Directions for this task: The whole of the data must be transcribed exactly.

■ ■ ■ ■ ■

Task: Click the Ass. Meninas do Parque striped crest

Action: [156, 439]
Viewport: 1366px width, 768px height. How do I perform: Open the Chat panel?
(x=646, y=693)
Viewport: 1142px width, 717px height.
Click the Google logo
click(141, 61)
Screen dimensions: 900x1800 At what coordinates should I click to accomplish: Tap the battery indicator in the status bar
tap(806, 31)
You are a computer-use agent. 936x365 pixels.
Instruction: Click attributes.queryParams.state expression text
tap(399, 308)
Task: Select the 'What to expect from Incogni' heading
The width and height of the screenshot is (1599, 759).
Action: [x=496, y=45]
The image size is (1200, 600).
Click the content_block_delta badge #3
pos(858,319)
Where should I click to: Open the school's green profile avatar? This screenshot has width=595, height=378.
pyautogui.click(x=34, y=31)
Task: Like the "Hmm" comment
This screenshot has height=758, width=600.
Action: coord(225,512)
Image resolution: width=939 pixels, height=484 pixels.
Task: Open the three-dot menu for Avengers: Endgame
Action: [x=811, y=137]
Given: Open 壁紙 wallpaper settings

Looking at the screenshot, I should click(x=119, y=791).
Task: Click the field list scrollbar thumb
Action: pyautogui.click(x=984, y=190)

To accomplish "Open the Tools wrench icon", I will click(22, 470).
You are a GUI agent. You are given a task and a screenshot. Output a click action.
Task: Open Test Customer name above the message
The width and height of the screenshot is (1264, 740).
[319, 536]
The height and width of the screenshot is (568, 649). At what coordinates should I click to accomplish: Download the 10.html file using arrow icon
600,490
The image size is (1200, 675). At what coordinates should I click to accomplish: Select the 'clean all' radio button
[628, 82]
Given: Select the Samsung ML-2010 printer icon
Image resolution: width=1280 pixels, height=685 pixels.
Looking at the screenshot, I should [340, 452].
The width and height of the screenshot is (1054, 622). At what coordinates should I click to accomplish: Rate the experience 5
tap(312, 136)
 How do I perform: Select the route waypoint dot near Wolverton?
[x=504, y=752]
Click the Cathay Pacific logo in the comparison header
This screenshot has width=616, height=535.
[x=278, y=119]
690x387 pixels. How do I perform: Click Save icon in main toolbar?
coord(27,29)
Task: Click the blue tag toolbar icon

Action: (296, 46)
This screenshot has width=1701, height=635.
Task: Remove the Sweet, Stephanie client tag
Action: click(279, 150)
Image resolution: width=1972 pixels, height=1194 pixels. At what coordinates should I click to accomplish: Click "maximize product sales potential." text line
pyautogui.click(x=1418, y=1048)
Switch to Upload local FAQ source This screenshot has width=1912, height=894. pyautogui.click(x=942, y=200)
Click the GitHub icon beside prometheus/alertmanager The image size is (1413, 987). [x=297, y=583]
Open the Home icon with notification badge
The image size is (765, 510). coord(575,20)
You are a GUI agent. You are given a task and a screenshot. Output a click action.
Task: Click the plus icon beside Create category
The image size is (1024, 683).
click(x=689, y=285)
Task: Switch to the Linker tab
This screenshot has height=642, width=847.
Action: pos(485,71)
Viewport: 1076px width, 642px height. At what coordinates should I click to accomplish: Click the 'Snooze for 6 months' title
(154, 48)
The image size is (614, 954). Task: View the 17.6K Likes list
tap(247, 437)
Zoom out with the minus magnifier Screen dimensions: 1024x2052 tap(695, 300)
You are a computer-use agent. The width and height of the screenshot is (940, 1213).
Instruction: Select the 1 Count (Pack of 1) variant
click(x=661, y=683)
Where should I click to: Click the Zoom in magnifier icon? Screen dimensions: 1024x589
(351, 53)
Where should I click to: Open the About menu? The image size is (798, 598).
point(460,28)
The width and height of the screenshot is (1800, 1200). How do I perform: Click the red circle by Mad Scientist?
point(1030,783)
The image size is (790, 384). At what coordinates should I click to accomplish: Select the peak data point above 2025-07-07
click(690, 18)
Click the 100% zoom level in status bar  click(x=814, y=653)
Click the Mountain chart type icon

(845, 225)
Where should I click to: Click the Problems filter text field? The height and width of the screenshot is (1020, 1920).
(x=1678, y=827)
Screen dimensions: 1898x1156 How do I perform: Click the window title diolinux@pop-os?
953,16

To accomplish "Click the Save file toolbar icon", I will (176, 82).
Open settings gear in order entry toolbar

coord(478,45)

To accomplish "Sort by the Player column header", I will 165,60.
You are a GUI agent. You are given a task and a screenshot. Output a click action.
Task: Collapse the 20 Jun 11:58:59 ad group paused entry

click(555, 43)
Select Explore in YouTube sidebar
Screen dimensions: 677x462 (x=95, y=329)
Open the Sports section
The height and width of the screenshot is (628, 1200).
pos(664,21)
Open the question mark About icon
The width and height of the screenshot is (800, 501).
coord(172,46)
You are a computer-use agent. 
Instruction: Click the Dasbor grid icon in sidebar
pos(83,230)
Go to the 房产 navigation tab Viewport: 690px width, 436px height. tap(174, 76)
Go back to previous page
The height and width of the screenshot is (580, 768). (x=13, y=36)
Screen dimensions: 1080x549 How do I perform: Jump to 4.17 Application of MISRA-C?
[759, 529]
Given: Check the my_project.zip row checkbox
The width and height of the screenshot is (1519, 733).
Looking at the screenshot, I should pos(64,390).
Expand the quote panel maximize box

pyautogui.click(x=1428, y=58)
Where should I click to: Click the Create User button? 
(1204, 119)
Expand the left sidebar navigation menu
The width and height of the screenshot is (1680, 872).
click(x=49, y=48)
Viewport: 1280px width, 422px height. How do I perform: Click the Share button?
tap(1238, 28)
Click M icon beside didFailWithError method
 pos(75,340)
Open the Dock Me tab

■ ■ ■ ■ ■

Written solution:
Task: Click the Ass. Meninas do Parque striped crest

Action: [156, 439]
Viewport: 1366px width, 768px height. How do I perform: Open the Chat panel?
(x=646, y=693)
Viewport: 1142px width, 717px height.
Click the Google logo
click(141, 61)
Screen dimensions: 900x1800 At what coordinates should I click to accomplish: Tap the battery indicator in the status bar
tap(806, 31)
You are a computer-use agent. 936x365 pixels.
Instruction: Click attributes.queryParams.state expression text
tap(399, 308)
Task: Select the 'What to expect from Incogni' heading
The width and height of the screenshot is (1599, 759).
Action: [x=496, y=45]
The image size is (1200, 600).
Click the content_block_delta badge #3
pos(858,319)
Where should I click to: Open the school's green profile avatar? This screenshot has width=595, height=378.
pyautogui.click(x=34, y=31)
Task: Like the "Hmm" comment
This screenshot has height=758, width=600.
Action: coord(225,512)
Image resolution: width=939 pixels, height=484 pixels.
Task: Open the three-dot menu for Avengers: Endgame
Action: [x=811, y=137]
Given: Open 壁紙 wallpaper settings

Looking at the screenshot, I should click(x=119, y=791).
Task: Click the field list scrollbar thumb
Action: pyautogui.click(x=984, y=190)

To accomplish "Open the Tools wrench icon", I will click(22, 470).
You are a GUI agent. You are given a task and a screenshot. Output a click action.
Task: Open Test Customer name above the message
The width and height of the screenshot is (1264, 740).
[319, 536]
The height and width of the screenshot is (568, 649). At what coordinates should I click to accomplish: Download the 10.html file using arrow icon
600,490
The image size is (1200, 675). At what coordinates should I click to accomplish: Select the 'clean all' radio button
[628, 82]
Given: Select the Samsung ML-2010 printer icon
Image resolution: width=1280 pixels, height=685 pixels.
Looking at the screenshot, I should [340, 452].
The width and height of the screenshot is (1054, 622). At what coordinates should I click to accomplish: Rate the experience 5
tap(312, 136)
 How do I perform: Select the route waypoint dot near Wolverton?
[x=504, y=752]
Click the Cathay Pacific logo in the comparison header
This screenshot has width=616, height=535.
[x=278, y=119]
690x387 pixels. How do I perform: Click Save icon in main toolbar?
coord(27,29)
Task: Click the blue tag toolbar icon

Action: (296, 46)
This screenshot has width=1701, height=635.
Task: Remove the Sweet, Stephanie client tag
Action: click(279, 150)
Image resolution: width=1972 pixels, height=1194 pixels. At what coordinates should I click to accomplish: Click "maximize product sales potential." text line
pyautogui.click(x=1418, y=1048)
Switch to Upload local FAQ source This screenshot has width=1912, height=894. pyautogui.click(x=942, y=200)
Click the GitHub icon beside prometheus/alertmanager The image size is (1413, 987). [x=297, y=583]
Open the Home icon with notification badge
The image size is (765, 510). coord(575,20)
You are a GUI agent. You are given a task and a screenshot. Output a click action.
Task: Click the plus icon beside Create category
The image size is (1024, 683).
click(x=689, y=285)
Task: Switch to the Linker tab
This screenshot has height=642, width=847.
Action: pos(485,71)
Viewport: 1076px width, 642px height. At what coordinates should I click to accomplish: Click the 'Snooze for 6 months' title
(154, 48)
The image size is (614, 954). Task: View the 17.6K Likes list
tap(247, 437)
Zoom out with the minus magnifier Screen dimensions: 1024x2052 tap(695, 300)
You are a computer-use agent. The width and height of the screenshot is (940, 1213).
Instruction: Select the 1 Count (Pack of 1) variant
click(x=661, y=683)
Where should I click to: Click the Zoom in magnifier icon? Screen dimensions: 1024x589
(351, 53)
Where should I click to: Open the About menu? The image size is (798, 598).
point(460,28)
The width and height of the screenshot is (1800, 1200). How do I perform: Click the red circle by Mad Scientist?
point(1030,783)
The image size is (790, 384). At what coordinates should I click to accomplish: Select the peak data point above 2025-07-07
click(690, 18)
Click the 100% zoom level in status bar  click(x=814, y=653)
Click the Mountain chart type icon

(845, 225)
Where should I click to: Click the Problems filter text field? The height and width of the screenshot is (1020, 1920).
(x=1678, y=827)
Screen dimensions: 1898x1156 How do I perform: Click the window title diolinux@pop-os?
953,16

To accomplish "Click the Save file toolbar icon", I will (176, 82).
Open settings gear in order entry toolbar

coord(478,45)

To accomplish "Sort by the Player column header", I will 165,60.
You are a GUI agent. You are given a task and a screenshot. Output a click action.
Task: Collapse the 20 Jun 11:58:59 ad group paused entry

click(555, 43)
Select Explore in YouTube sidebar
Screen dimensions: 677x462 (x=95, y=329)
Open the Sports section
The height and width of the screenshot is (628, 1200).
pos(664,21)
Open the question mark About icon
The width and height of the screenshot is (800, 501).
coord(172,46)
You are a computer-use agent. 
Instruction: Click the Dasbor grid icon in sidebar
pos(83,230)
Go to the 房产 navigation tab Viewport: 690px width, 436px height. tap(174, 76)
Go back to previous page
The height and width of the screenshot is (580, 768). (x=13, y=36)
Screen dimensions: 1080x549 How do I perform: Jump to 4.17 Application of MISRA-C?
[759, 529]
Given: Check the my_project.zip row checkbox
The width and height of the screenshot is (1519, 733).
Looking at the screenshot, I should pos(64,390).
Expand the quote panel maximize box

pyautogui.click(x=1428, y=58)
Where should I click to: Click the Create User button? 
(1204, 119)
Expand the left sidebar navigation menu
The width and height of the screenshot is (1680, 872).
click(x=49, y=48)
Viewport: 1280px width, 422px height. How do I perform: Click the Share button?
tap(1238, 28)
Click M icon beside didFailWithError method
 pos(75,340)
Open the Dock Me tab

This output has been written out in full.